- Born: 1 July 1943 (age 82) Karkkad, Malabar District, British Raj
- Occupation: Kathakali exponent
- Awards: Sangeet Natak Akademi Award, Kerala Kalamandalam Mukundaraja Smruthi Award

= M. P. S. Namboodiri =

Indian Kathakali exponent

Kalamandalam M. P. S. Namboodiri is a Kathakali exponent and academic in the field of Kathakali from Kerala, India. He received several noted awards including the Sangeet Natak Akademi Award 2013 and Kerala Kalamandalam Mukundaraja Smruthi Award 2019.

==Biography==
Namboodiri was born on 1 July 1943 in Karikad in present-day Malappuram district to Moothedath Palisseri Manakkal Narayanan Namboothiri and Devasena Antharjanam. Namboodiri studied Kathakali in Kerala Kalamandalam and became a teacher there and retired as a principal.

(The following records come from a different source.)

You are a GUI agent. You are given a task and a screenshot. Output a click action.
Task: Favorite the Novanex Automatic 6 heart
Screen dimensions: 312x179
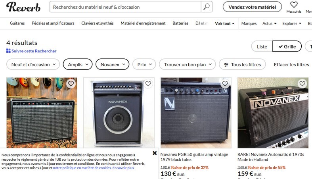pos(302,84)
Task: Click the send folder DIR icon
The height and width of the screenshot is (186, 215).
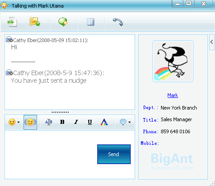Action: 35,22
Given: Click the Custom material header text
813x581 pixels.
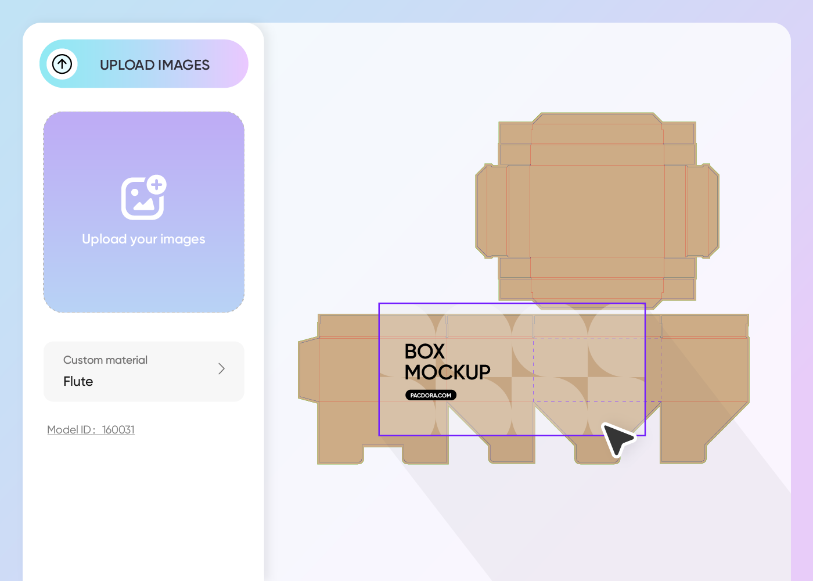Looking at the screenshot, I should tap(105, 360).
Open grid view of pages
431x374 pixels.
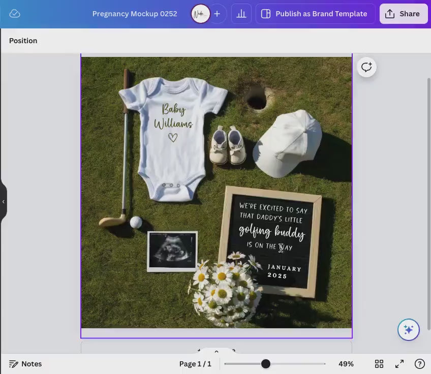tap(379, 364)
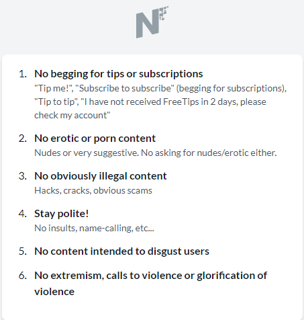Click the word 'violence' on the last line
The image size is (304, 320).
pyautogui.click(x=54, y=292)
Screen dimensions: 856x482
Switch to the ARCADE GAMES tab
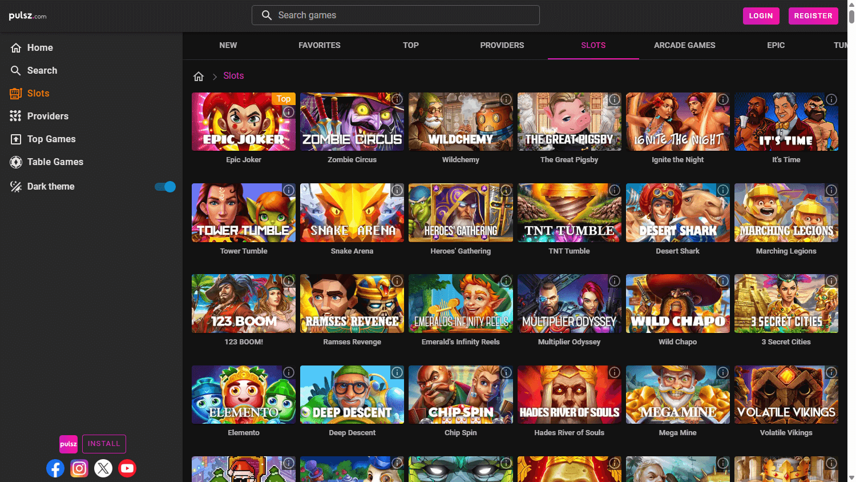(684, 45)
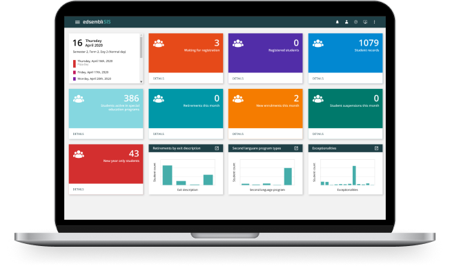The width and height of the screenshot is (450, 266).
Task: View DETAILS for New year only students
Action: (x=79, y=190)
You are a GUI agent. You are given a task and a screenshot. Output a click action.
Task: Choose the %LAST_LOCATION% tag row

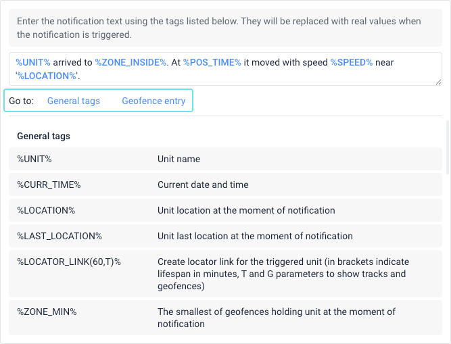(x=60, y=236)
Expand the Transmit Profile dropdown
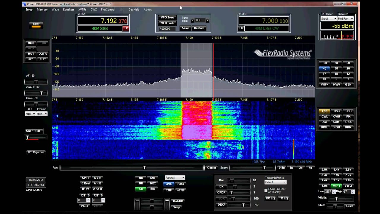 coord(276,182)
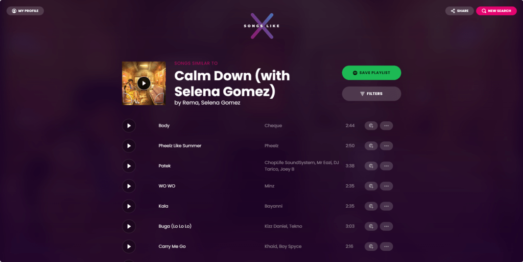
Task: Open more options for Patek
Action: (x=386, y=166)
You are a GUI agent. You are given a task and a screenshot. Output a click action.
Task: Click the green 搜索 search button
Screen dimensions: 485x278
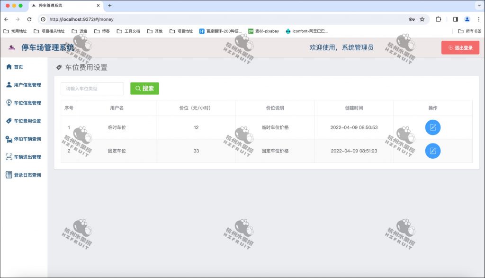click(144, 89)
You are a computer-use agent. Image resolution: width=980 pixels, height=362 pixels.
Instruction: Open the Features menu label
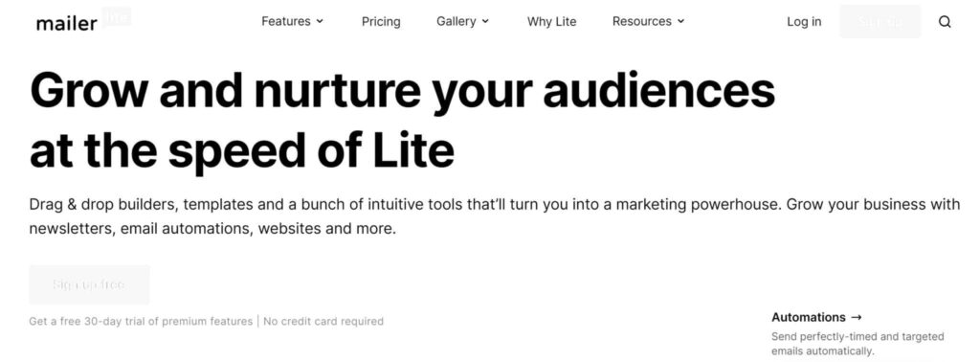[x=285, y=21]
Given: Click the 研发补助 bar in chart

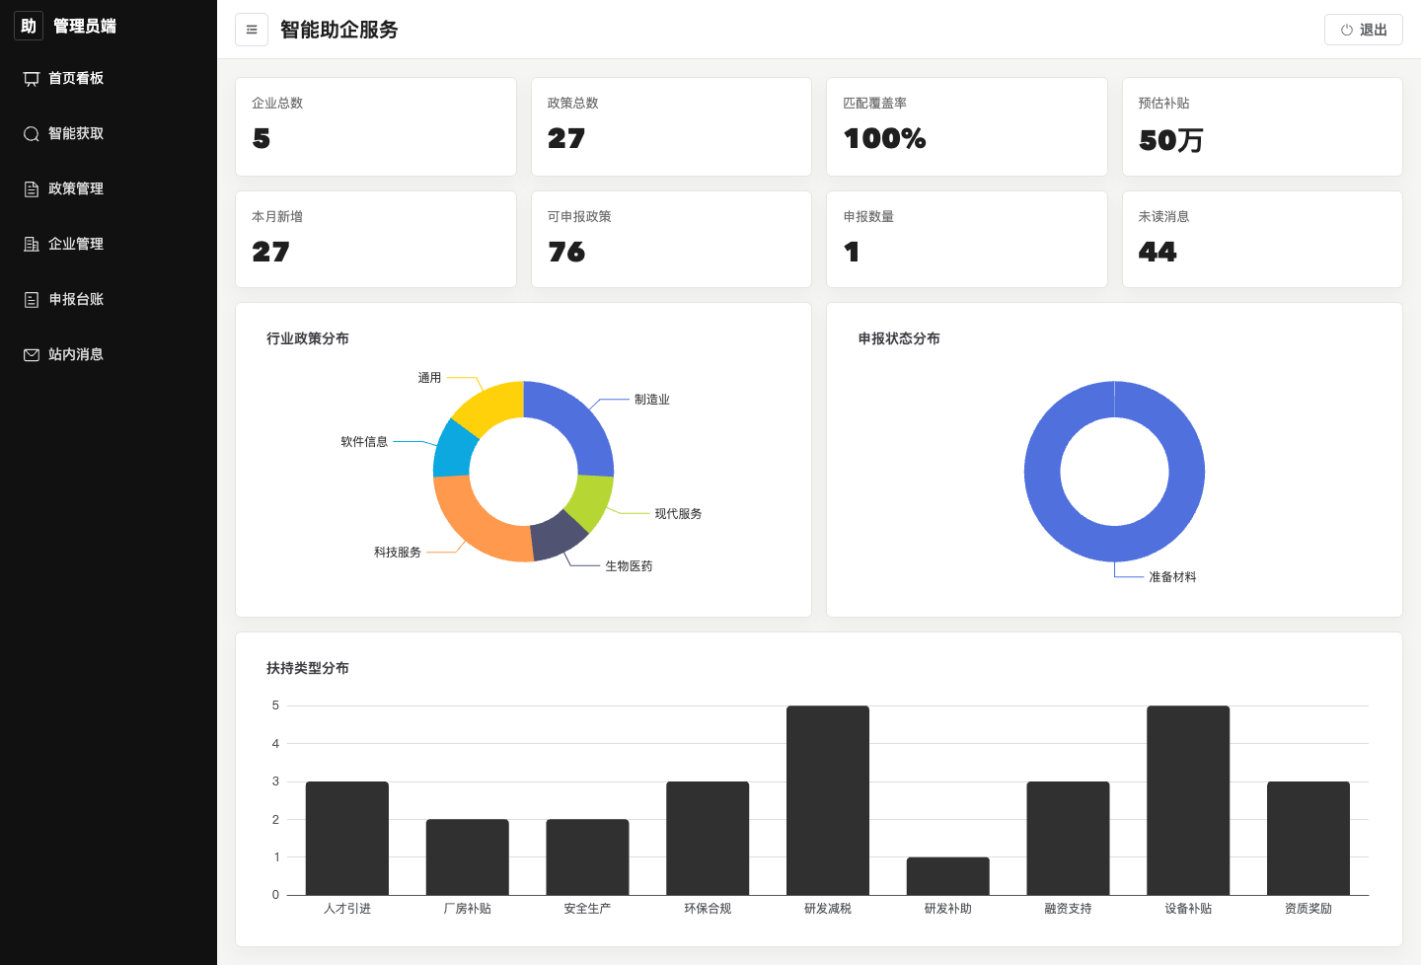Looking at the screenshot, I should click(x=948, y=876).
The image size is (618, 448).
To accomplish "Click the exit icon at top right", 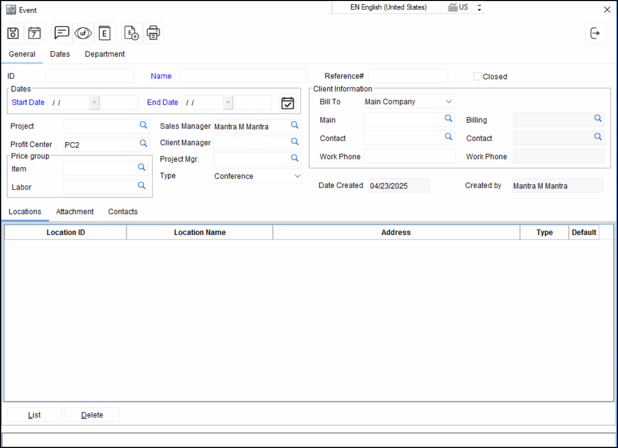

He was reappointed as the dean of the Department of Kathakali when Kalamandalam was upgraded as Deemed University. He is a visiting professor at University of California (UCLA) and the University of Wisconsin in the United States. He has published several articles on Kathakali in English and Malayalam and co-authored a book titled Kathakaliyude Rangapathacharithram with Killimangalam Vasudevan Namboodirippad.

==Family==
He and his wife Leela have three children.